This esprit de corps, this loyalty not to her sex alone, but to any cause or party, political, social or religious with which she has chosen to identify herself, has ever characterised Mme. Adam, and the conflict of her sense of solidarity with her innate Celtic rebelliousness is one of the most interesting traits in her psychology.
Thus bravely did this young woman of twenty-two take up the glove thrown down by the most eminent and the most skilful dialectician of the day. For two months she was absorbed in the writing of this, her first book. Most of the work was done at night. She would shut herself up in her room, where she was alone with little Alice. Whenever she found time to go to the Fauvety’s, M. Fauvety and M. Renouvier inquired eagerly after the progress of the great work. Mme. d’Héricourt continued scornful.
“Well, and this defence of your famous friends, how is it getting on?” she would inquire derisively. “If you succeed in carrying it through, God send those great ladies be grateful to you, seeing all the pains you seem to be taking.”[40]
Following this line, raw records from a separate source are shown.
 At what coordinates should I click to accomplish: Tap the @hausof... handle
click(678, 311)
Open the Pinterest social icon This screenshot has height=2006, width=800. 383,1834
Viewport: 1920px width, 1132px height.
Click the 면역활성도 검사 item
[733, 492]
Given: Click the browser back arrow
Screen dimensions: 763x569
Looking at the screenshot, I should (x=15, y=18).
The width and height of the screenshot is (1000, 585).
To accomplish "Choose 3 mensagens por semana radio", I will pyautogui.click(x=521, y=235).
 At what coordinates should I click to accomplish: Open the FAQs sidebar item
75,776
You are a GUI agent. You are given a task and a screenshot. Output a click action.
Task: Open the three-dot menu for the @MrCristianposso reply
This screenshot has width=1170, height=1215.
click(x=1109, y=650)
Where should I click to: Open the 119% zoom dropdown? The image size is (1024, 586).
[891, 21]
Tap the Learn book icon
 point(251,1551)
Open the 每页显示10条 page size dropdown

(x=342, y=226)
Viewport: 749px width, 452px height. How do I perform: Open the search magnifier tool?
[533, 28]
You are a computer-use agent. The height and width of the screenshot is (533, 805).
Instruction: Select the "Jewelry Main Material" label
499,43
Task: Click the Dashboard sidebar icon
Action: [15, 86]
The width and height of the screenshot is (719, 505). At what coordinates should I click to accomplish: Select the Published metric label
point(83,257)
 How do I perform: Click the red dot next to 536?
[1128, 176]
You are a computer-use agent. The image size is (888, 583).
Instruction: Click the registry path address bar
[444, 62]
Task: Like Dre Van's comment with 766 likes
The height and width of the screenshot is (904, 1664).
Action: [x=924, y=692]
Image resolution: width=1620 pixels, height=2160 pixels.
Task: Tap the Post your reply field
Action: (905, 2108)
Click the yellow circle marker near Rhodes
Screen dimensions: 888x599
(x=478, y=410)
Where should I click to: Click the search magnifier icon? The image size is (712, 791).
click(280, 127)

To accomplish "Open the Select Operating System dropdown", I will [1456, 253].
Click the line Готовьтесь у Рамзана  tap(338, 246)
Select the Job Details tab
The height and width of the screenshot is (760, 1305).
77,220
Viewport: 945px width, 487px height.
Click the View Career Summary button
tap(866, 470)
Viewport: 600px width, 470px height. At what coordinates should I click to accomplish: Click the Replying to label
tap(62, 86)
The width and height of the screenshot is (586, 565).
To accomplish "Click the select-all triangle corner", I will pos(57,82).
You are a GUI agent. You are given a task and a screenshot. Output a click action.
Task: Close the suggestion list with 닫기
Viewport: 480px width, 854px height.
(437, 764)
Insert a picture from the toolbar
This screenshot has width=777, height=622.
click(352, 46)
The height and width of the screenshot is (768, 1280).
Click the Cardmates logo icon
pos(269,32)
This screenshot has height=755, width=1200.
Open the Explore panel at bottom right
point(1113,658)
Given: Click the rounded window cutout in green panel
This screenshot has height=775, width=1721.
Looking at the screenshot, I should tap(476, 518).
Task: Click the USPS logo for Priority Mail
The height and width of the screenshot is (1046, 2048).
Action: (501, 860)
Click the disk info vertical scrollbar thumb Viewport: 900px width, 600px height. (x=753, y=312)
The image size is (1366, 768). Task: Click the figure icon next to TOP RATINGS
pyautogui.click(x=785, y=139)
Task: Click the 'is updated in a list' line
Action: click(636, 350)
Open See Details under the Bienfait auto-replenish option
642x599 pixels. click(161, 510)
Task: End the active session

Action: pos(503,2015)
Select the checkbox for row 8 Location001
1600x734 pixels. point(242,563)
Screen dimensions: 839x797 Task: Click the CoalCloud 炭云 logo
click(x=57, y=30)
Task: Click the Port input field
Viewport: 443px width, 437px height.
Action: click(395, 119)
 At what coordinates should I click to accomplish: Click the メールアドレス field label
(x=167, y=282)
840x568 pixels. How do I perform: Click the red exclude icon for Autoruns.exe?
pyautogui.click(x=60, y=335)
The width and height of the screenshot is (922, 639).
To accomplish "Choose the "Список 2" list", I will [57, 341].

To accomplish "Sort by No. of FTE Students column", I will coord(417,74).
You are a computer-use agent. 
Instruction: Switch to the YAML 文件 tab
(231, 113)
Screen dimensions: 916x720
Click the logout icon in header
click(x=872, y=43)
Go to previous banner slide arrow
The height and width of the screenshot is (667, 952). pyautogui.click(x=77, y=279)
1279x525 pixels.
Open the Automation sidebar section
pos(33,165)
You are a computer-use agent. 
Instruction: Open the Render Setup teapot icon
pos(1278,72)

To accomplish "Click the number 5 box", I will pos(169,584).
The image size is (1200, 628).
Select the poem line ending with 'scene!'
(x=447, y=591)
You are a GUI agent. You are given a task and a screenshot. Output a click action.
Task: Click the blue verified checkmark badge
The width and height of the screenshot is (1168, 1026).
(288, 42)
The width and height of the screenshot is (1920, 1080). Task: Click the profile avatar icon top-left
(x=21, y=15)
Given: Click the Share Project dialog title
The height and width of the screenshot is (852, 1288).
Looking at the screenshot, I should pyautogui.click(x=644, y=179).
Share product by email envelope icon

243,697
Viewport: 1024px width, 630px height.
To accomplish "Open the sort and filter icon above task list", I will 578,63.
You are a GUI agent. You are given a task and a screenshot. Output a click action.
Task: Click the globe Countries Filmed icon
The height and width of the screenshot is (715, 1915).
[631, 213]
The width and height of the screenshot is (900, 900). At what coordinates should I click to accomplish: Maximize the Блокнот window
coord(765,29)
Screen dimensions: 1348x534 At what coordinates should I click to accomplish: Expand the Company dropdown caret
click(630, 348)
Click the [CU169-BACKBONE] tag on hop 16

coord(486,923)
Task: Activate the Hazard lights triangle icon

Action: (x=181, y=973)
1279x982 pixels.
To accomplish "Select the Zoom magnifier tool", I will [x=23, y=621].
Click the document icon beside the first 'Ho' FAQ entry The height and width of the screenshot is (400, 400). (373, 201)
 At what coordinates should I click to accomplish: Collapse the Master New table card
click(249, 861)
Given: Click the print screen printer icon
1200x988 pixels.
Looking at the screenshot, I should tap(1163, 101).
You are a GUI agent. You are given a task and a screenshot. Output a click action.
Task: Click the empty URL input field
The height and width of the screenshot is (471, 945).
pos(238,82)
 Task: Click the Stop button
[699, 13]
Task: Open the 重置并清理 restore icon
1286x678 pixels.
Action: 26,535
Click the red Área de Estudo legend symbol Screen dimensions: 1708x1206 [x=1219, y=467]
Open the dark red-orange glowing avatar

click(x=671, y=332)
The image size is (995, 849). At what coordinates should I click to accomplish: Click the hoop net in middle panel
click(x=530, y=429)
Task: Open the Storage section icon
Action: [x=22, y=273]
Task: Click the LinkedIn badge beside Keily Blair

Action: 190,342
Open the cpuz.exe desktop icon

“Madame,” replied Juliette, “I am taking great pains. But then you must remember I am but a novice; and you can’t expect one of my age to have the experience of veterans.”
“Veterans! Veterans!” cried the irate lady. “You mean me, doubtless. Well, if you defend some of us you are very impertinent to others.”
Finally the book was finished, and entitled Idées Anti-Proudhoniennes. It was read to M. Fauvety, who approved and gave useful advice. But to Juliette’s dismay he expressed a doubt whether a reply to so powerful an adversary, so acrimonious a controversialist, so consummate a master of dialectics would ever find a publisher.
In her passionate enthusiasm for her task, such a horrid fear had never once entered Juliette’s mind.
“What!” she cried, “my poor book which has devoured my nights will never see day?”
“You have made a mot,” replied the editor of La Revue Philosophique, laughing. “But now you must captivate some great publisher. Don’t write, but offer your manuscript in person. Who knows? However, I doubt whether you will succeed when your book has been read.”
Such an opinion from so competent a critic would have discouraged most writers. But Juliette, with a buoyant hopefulness which has ever supported her throughout all the trials of her long career, was not deterred. She merely concluded that such difficulties in the way of publication would involve her having to defray the expenses of the book’s appearance. Consequently she went down to Chauny to demand her father’s fulfilment of a rash promise that should she ever give birth to a volume he would pay for its publication.